A laboratory animal model of human shift work.

The purpose of this study was to develop a laboratory animal model of human shift work. Two methods of monitoring circadian rhythms in rats were employed: an activity wheel cage, where number of wheel revolutions (WR) were counted, and an internal radio transmitter, which recorded gross motor activity (GMA) and body temperature (BT). Rats were implanted with biotelemetry transmitters that detected GMA and BT and were placed in activity wheel cages. A 12 hour/12 hour light/dark cycle was maintained. Subjects were subdivided into two groups: control and experimental. Following a habituation period of 15 days, in which animals had ad-libitum access to food and water and unlimited access to the running wheel, the experimental period ensued for 22 days. Control animals were food restricted and their activity wheels were locked during the light; experimental animals were food restricted and their activity wheels were locked during the dark. At the end of the experimental period, animals were returned to the habituation paradigm for 15 days. Recordings of WR, GMA and BT, as well as daily monitoring of body weight and food intake, indicated that experimental animals resembled humans employed in a shift work schedule. In the experiment, the light entrainable oscillator and the food entrainable oscillator were uncoupled in experimental animals, producing alterations in activity/rest cycles, consummatory behavior, and overt behavior. Since similar alterations occur in shift workers, it is proposed that the experimental paradigm presented in this manuscript is a useful model of shift work and provides a framework upon which future experiments may be conducted.

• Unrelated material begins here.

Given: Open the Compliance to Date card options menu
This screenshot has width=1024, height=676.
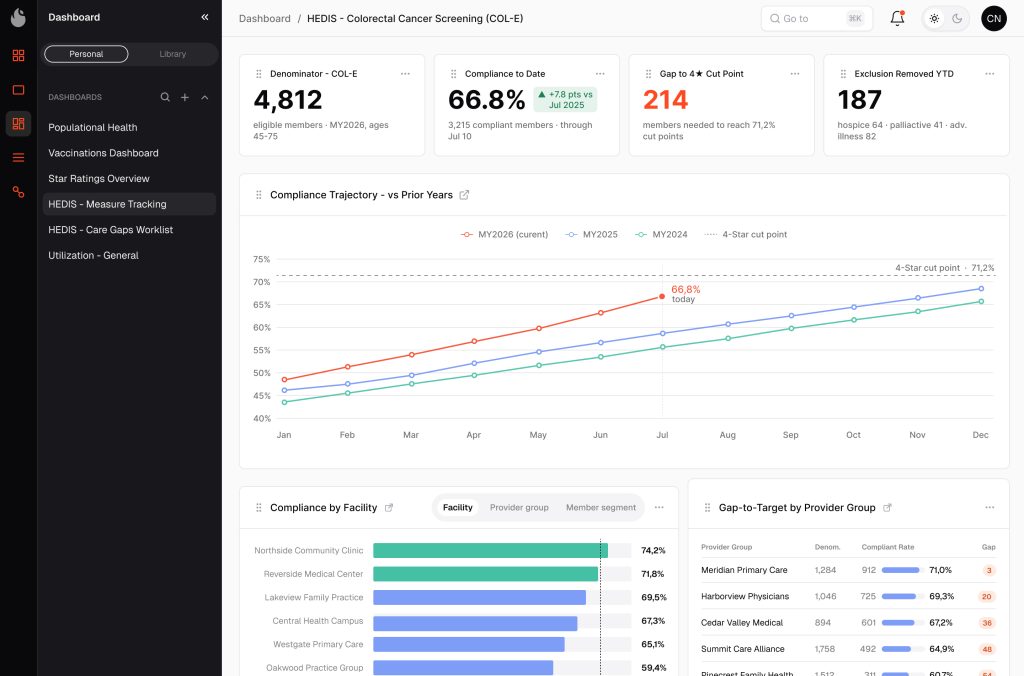Looking at the screenshot, I should (600, 74).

Telemetry provides new insights into entrainment of activity wheel circadian rhythms and the role of body temperature in the development of ulcers in the activity-stress paradigm.

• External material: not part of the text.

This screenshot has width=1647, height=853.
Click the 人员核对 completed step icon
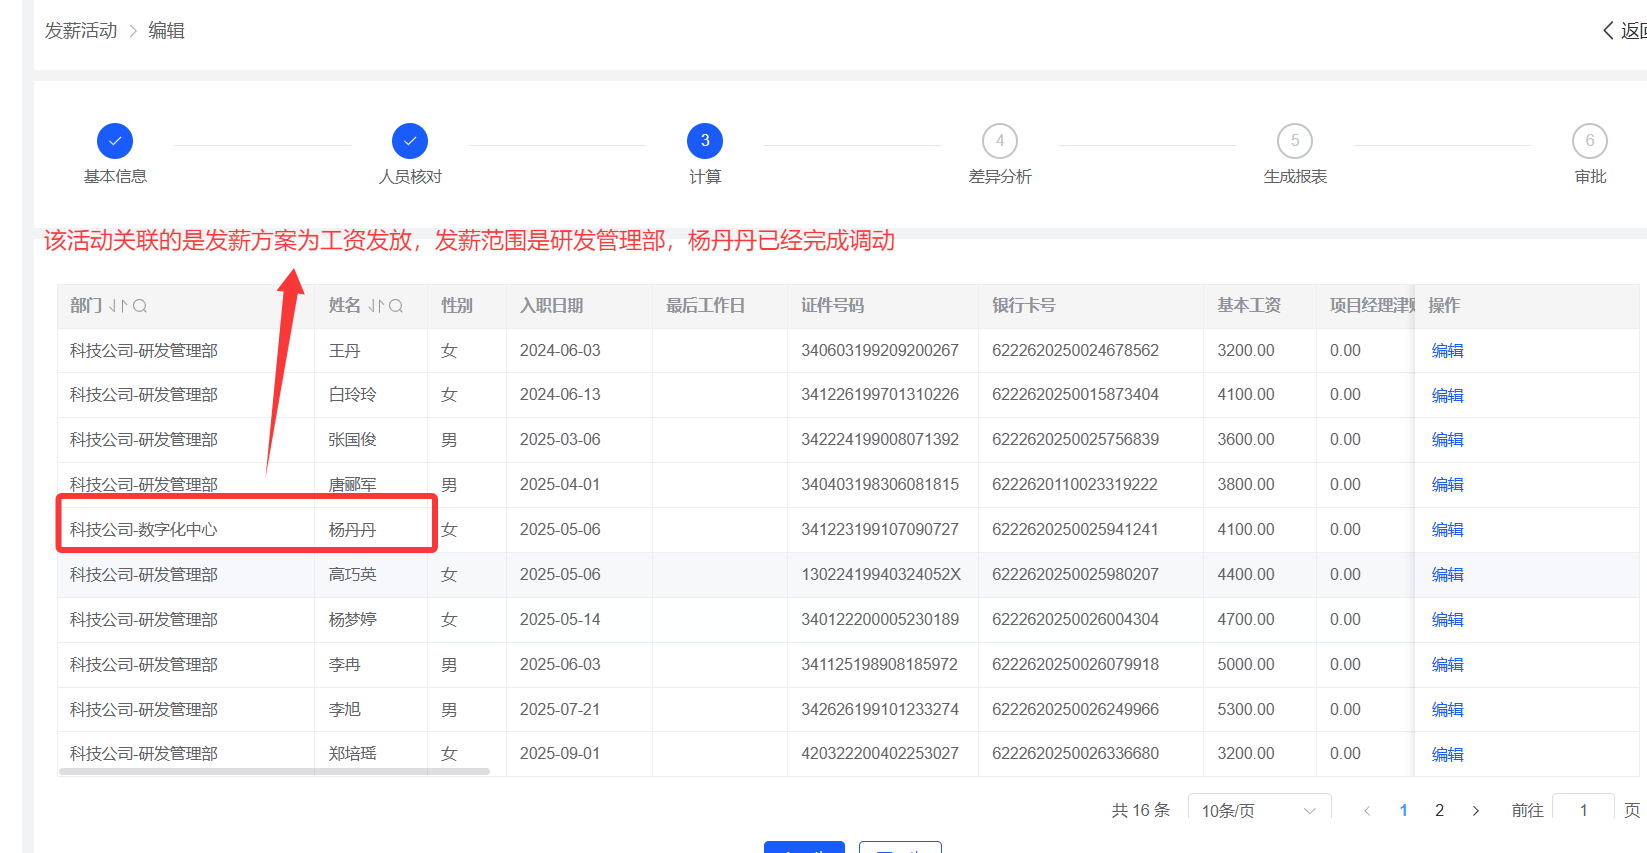(x=410, y=141)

Two methods of monitoring the circadian rhythm of activity in rodents: (1) an activity wheel cage, which detects the number of wheel revolutions, and (2) an internal radio transmitter, which records gross motor activity (GMA) of the animal, were compared in both normal circadian cycles and during the development of activity-stress ulcers. Rats were implanted with a biotelemetry transmitter that detected GMA and body temperature (BT) and placed in activity wheel cages. A 12 hour/12 hour light/dark cycle was maintained throughout the experiment. Subjects were subdivided into two groups: (1) unlimited access to activity wheel (AW) cages and (2) locked activity wheel (LW) cages. Following an ad-libitum habituation period, animals were allowed food access for 1 hour/day during the light. In the habituation period, the animals showed higher GMA and BT during the dark phase when housed in AW cages than in LW cages. Both GMA and number of wheel revolutions increased dramatically after the onset of food restriction for the AW animals. There was a deleterious drop in BT in AW animals as the food-restricted period continued and a significant correlation existed between severity of ulcerations and BT. The findings of this experiment demonstrate that the activity wheel imposes an alternation of the circadian cycle, which, in turn, influences rhythmicity through reentrainment. Additionally, in the activity-stress paradigm, a significant drop in BT correlates with severity of ulcerations. A disrupted circadian cycle, involving hypothermia, is proposed as the mechanism underlying the demise of animals in the activity-stress paradigm.